→ EXCERPT TO READ
»»

July 30, 2003 • Film, News

You can’t walk into a multiplex these days without seeing the impact of the martial arts film. From “The Matrix” to “Charlie’s Angels” to Quentin Tarantino’s upcoming homage to the genre, “Kill Bill”…

[www.indiewire.com]

Chasing the Dragon: Are Foreign Martial Arts Movies Making a Comeback?

by Anthony Kaufman

You can’t walk into a multiplex these days without seeing the impact of the martial arts film. From “The Matrix” to “Charlie’s Angels” to Quentin Tarantino’s upcoming homage to the genre, “Kill Bill,” the handiwork of Hong Kong fight choreographer Yuen Wo-Ping and his Asian contemporaries are everywhere. Jackie Chan and Jet Li get top billing on American screens. And John Woo is among Hollywood’s A-list directors. But arthouses may be a different matter: what ever happened to the invasion of foreign lingo martial arts films in the wake of that wuxia juggernaut “Crouching Tiger, Hidden Dragon”?

««

→ GOAL OF THE EXERCISE
Copy the excerpt on martial arts films from the words "July 30, 2003" and stop after "Making a Comeback?", replacing "multiplex" with "cinema" each time it appears.

→ GIVEN INFORMATION
»»

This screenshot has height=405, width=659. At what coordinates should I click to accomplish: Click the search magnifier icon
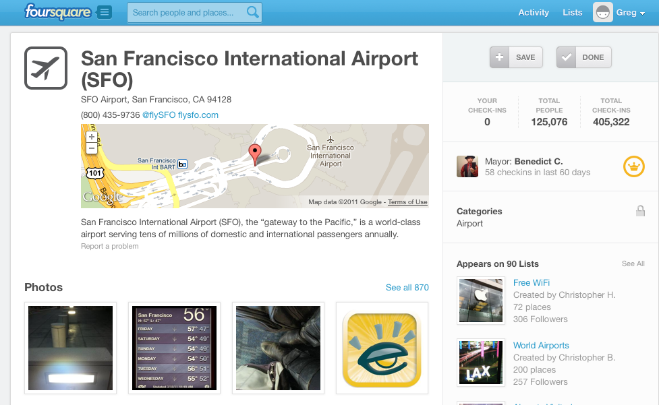pos(251,12)
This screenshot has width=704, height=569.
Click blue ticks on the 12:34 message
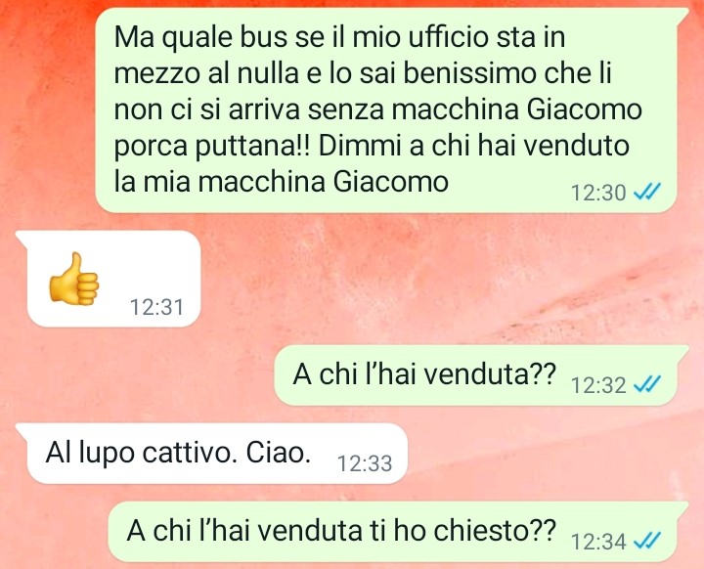pos(647,541)
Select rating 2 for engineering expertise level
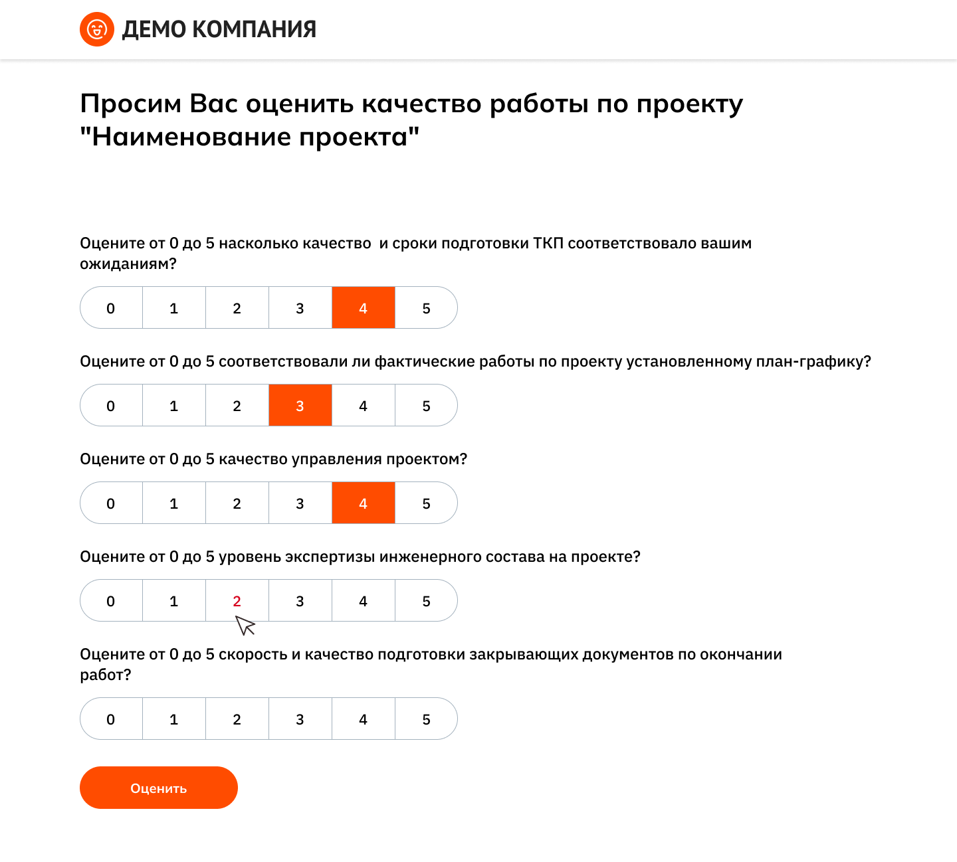 pos(237,600)
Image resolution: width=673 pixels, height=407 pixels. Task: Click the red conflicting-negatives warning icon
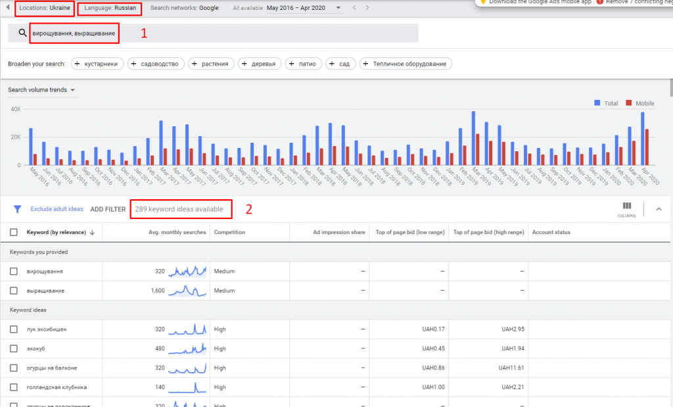[599, 2]
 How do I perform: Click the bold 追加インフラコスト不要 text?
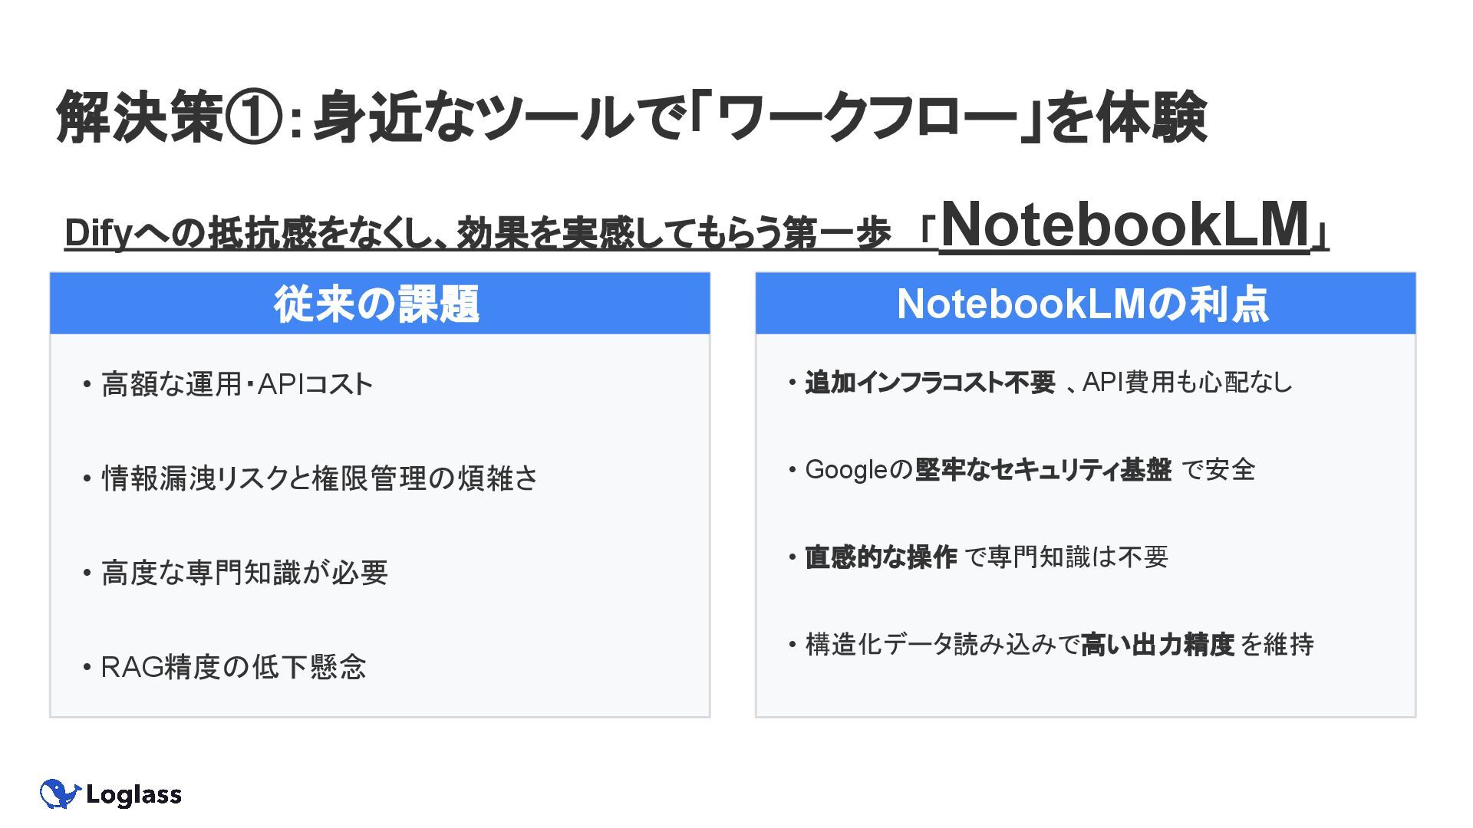point(930,382)
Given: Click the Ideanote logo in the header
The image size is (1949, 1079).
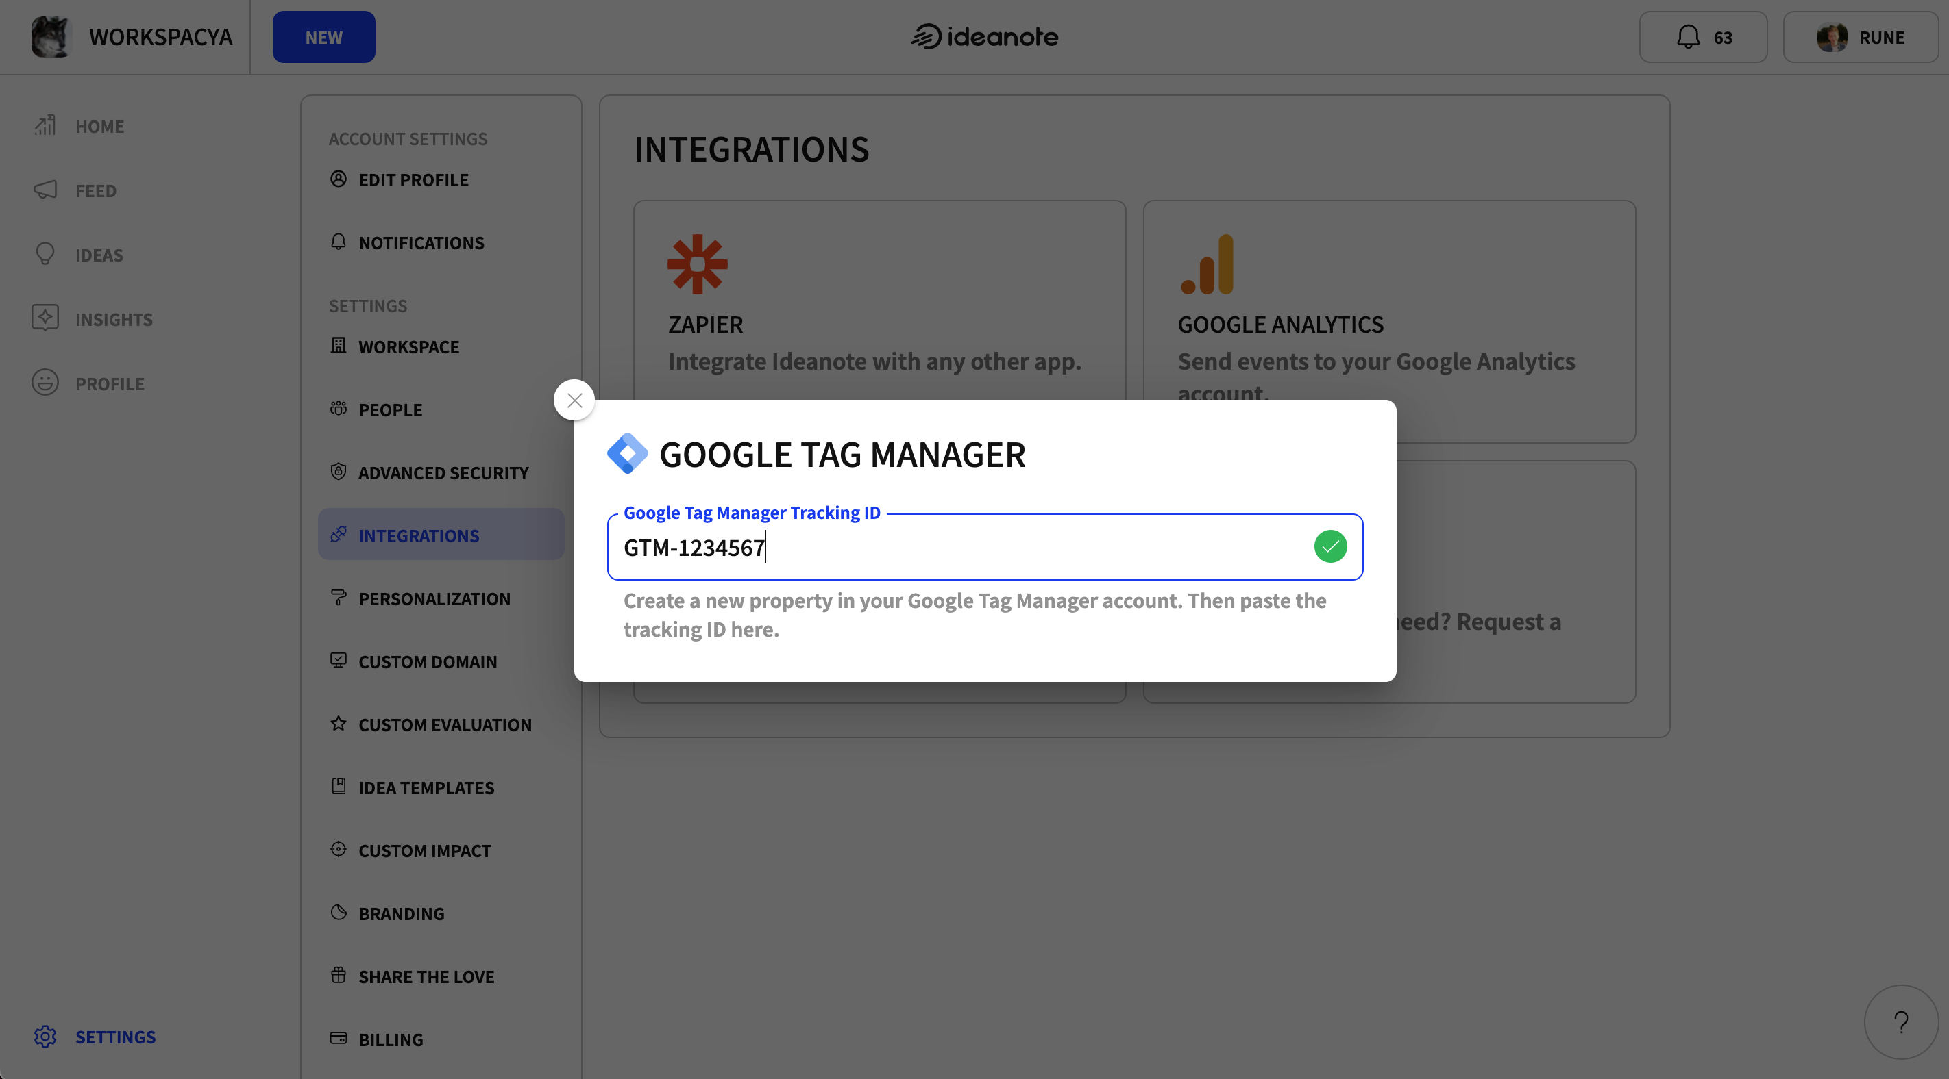Looking at the screenshot, I should (984, 36).
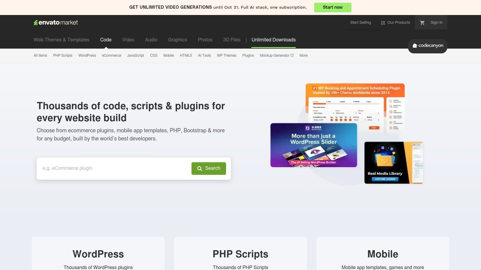Viewport: 481px width, 270px height.
Task: Click the CodeCanyon badge logo
Action: [x=427, y=46]
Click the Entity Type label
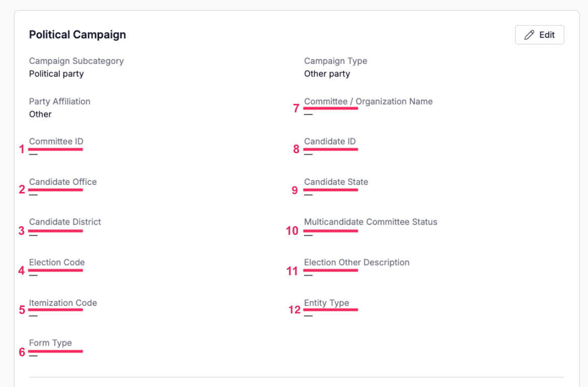588x387 pixels. click(327, 303)
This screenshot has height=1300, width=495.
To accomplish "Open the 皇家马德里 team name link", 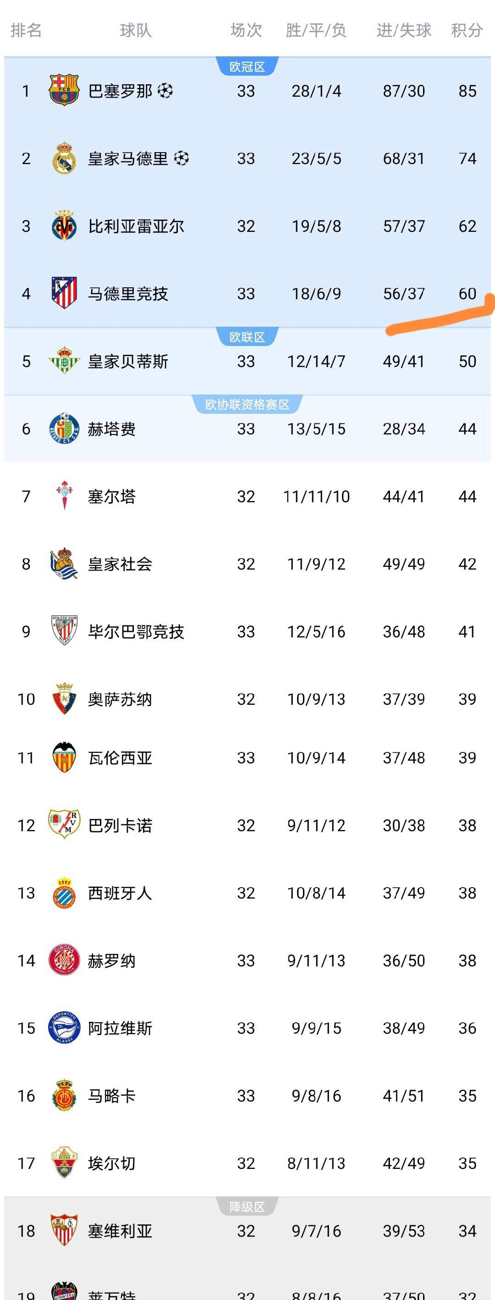I will point(128,158).
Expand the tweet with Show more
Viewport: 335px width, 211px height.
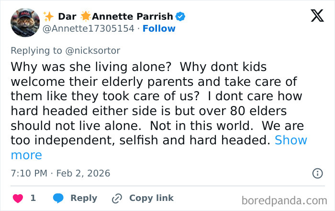click(x=291, y=141)
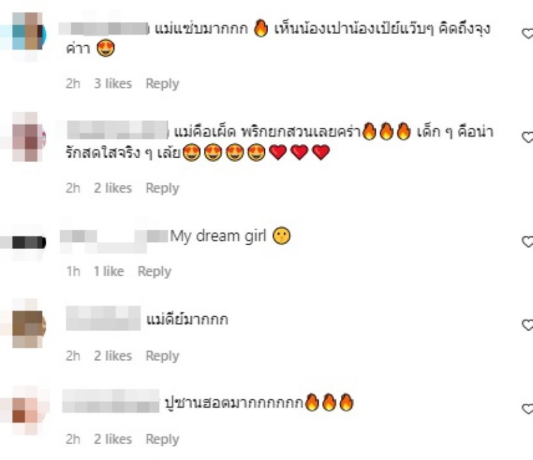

««

→ ANSWER IN FULL
July 30, 2003 • Film, News

You can’t walk into a cinema these days without seeing the impact of the martial arts film. From “The Matrix” to “Charlie’s Angels” to Quentin Tarantino’s upcoming homage to the genre, “Kill Bill”…

[www.indiewire.com]

Chasing the Dragon: Are Foreign Martial Arts Movies Making a Comeback?